The codes consist of a series of dots and dashes (like Morse code) placed above and below the Popcode typographic logo. By scanning this marker, the app will quickly download the necessary assets to load a 3D experience based on the markerless tracking of an actual real-world object. Some of the examples in the video below include interactive business cards, maps and t-shirts.

There is something I like about the idea of using a simple marker to navigate to a larger markerless experience. I didn’t have to flip through menus or search for the t-shirt example in order to use it. Simply pointing my phone at the Popcode made jumping right into the experience much quicker, and more natural.

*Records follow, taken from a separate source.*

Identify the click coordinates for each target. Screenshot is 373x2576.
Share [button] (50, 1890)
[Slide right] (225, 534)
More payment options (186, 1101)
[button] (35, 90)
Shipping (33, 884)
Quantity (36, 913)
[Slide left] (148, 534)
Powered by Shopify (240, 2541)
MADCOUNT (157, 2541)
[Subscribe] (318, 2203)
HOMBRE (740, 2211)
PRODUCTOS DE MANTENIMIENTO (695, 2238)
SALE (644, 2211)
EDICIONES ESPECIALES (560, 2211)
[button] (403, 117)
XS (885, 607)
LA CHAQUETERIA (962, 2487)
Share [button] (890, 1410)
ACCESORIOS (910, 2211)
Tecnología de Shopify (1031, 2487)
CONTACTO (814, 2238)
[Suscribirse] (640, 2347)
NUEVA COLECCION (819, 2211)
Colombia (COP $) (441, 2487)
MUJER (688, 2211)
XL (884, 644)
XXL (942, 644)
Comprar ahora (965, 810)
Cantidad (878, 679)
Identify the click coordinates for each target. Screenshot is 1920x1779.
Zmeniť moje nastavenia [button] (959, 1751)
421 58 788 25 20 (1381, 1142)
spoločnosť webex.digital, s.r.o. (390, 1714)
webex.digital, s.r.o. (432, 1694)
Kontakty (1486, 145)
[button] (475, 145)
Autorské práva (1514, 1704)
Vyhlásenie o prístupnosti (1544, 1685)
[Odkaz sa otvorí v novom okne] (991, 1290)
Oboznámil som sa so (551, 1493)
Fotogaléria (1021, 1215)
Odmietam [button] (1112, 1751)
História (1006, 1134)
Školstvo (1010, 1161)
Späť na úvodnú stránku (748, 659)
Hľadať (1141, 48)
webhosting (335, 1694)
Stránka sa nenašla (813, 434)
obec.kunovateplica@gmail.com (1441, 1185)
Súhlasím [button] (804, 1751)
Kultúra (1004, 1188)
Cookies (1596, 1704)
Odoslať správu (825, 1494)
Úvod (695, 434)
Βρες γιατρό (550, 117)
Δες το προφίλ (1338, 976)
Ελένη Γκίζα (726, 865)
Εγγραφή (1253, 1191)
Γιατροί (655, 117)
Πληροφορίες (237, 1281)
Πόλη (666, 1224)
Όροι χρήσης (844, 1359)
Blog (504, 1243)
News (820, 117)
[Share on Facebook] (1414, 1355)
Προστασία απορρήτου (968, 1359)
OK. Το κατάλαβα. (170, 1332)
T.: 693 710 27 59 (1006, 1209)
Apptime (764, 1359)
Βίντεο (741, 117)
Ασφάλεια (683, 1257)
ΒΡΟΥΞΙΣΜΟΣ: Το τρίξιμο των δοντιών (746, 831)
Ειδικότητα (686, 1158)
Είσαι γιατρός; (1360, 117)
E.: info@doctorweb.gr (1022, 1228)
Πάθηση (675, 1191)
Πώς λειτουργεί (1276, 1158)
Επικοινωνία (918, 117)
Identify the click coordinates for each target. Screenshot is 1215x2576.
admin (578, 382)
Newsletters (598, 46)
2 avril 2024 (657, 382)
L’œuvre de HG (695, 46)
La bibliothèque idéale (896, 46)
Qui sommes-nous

There are still uses, of course, for traditional menus and searches, but for object-based example like these, scanning a code to launch it makes a lot of sense. And by using a prettier typographic code (rather than a blocky QR code), it makes these experiences more accessible and raises awareness the way the proposed standardized AR logo would.

Eventually, however, it would be nice to be able to automatically recognize the markerless experience without needing the marker to unlock it – but this is a technological restraint at the moment. Phones and cellular networks aren’t really fast enough to query a database with a live stream of video looking for a potentially complex image-based marker. That’s why it’s so much easier to use the simple black and white markers to act as the gatekeeper, because they are smaller and can be stored locally on the device.

Of course there are projects like Google Goggles that are helping the evolution of this kind of interface, but the give and take between what is done on the phone versus in the cloud is still limiting. Either way, Popcode looks very interesting, but I wonder about how many unique codes they can actually make with their system (without adding more rows of dashes and dots).